◆ Given data
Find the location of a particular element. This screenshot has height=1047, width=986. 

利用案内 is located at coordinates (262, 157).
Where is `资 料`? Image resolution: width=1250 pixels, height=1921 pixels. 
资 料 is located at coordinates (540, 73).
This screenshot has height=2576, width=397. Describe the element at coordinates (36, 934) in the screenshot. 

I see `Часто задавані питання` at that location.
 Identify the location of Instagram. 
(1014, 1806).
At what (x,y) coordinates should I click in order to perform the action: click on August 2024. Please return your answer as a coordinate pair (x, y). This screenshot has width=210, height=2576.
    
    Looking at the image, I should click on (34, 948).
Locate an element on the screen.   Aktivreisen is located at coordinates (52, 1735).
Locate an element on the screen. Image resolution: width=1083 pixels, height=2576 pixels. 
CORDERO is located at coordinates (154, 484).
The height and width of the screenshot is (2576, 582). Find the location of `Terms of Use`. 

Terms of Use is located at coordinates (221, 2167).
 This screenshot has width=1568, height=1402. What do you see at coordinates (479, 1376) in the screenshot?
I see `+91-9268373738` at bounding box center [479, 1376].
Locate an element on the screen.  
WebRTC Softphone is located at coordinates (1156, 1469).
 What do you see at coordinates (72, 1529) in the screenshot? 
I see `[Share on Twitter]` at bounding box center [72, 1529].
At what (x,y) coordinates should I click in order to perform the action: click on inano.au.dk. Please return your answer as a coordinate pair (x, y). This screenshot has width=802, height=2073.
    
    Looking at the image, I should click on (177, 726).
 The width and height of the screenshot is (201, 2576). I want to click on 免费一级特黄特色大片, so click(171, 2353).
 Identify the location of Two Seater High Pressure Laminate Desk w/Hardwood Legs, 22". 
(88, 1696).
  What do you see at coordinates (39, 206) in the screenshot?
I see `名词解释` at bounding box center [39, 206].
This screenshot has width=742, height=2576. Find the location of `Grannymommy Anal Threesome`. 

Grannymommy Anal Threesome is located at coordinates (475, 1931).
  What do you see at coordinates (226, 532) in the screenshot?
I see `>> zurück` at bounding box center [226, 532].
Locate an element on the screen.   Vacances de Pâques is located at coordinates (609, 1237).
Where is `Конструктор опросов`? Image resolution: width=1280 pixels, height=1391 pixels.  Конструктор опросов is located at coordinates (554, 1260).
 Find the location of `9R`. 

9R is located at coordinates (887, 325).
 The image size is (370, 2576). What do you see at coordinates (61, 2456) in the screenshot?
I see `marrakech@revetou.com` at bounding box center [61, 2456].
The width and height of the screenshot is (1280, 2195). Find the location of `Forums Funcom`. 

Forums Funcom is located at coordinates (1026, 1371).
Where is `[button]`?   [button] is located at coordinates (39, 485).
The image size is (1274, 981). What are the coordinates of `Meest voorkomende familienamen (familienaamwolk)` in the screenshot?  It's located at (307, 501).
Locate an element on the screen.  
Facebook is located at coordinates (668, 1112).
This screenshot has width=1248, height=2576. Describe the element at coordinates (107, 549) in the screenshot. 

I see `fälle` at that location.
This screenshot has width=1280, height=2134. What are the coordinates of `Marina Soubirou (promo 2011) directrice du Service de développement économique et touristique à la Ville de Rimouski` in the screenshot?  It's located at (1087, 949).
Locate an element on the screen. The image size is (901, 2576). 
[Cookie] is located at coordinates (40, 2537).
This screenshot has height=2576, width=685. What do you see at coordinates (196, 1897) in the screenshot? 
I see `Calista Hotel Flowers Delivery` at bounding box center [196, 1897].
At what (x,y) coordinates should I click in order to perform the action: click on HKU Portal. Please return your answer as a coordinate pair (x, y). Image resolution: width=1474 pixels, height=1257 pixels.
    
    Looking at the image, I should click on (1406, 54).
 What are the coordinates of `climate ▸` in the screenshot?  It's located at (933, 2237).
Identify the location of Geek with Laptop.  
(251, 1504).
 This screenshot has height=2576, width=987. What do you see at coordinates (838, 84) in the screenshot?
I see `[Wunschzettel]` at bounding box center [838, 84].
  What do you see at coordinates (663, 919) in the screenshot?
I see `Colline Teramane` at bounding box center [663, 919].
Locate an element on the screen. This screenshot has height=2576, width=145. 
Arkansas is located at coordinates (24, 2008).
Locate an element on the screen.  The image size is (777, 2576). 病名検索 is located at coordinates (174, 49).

◆ Written exercise
Can you arrange the records as a numbered list, starting with the line that contains "This screenshot has height=2576, width=685." and going on through the end of the records, with blank lines left out?

◆ Response to this exercise
1. This screenshot has height=2576, width=685. What do you see at coordinates (196, 1897) in the screenshot? 
2. I see `Calista Hotel Flowers Delivery` at bounding box center [196, 1897].
3. At what (x,y) coordinates should I click in order to perform the action: click on HKU Portal. Please return your answer as a coordinate pair (x, y). Image resolution: width=1474 pixels, height=1257 pixels.
4.     Looking at the image, I should click on (1406, 54).
5.  What are the coordinates of `climate ▸` in the screenshot?  It's located at (933, 2237).
6. Identify the location of Geek with Laptop.  
7. (251, 1504).
8.  This screenshot has height=2576, width=987. What do you see at coordinates (838, 84) in the screenshot?
9. I see `[Wunschzettel]` at bounding box center [838, 84].
10.   What do you see at coordinates (663, 919) in the screenshot?
11. I see `Colline Teramane` at bounding box center [663, 919].
12. Locate an element on the screen. This screenshot has height=2576, width=145. 
13. Arkansas is located at coordinates (24, 2008).
14. Locate an element on the screen.  The image size is (777, 2576). 病名検索 is located at coordinates (174, 49).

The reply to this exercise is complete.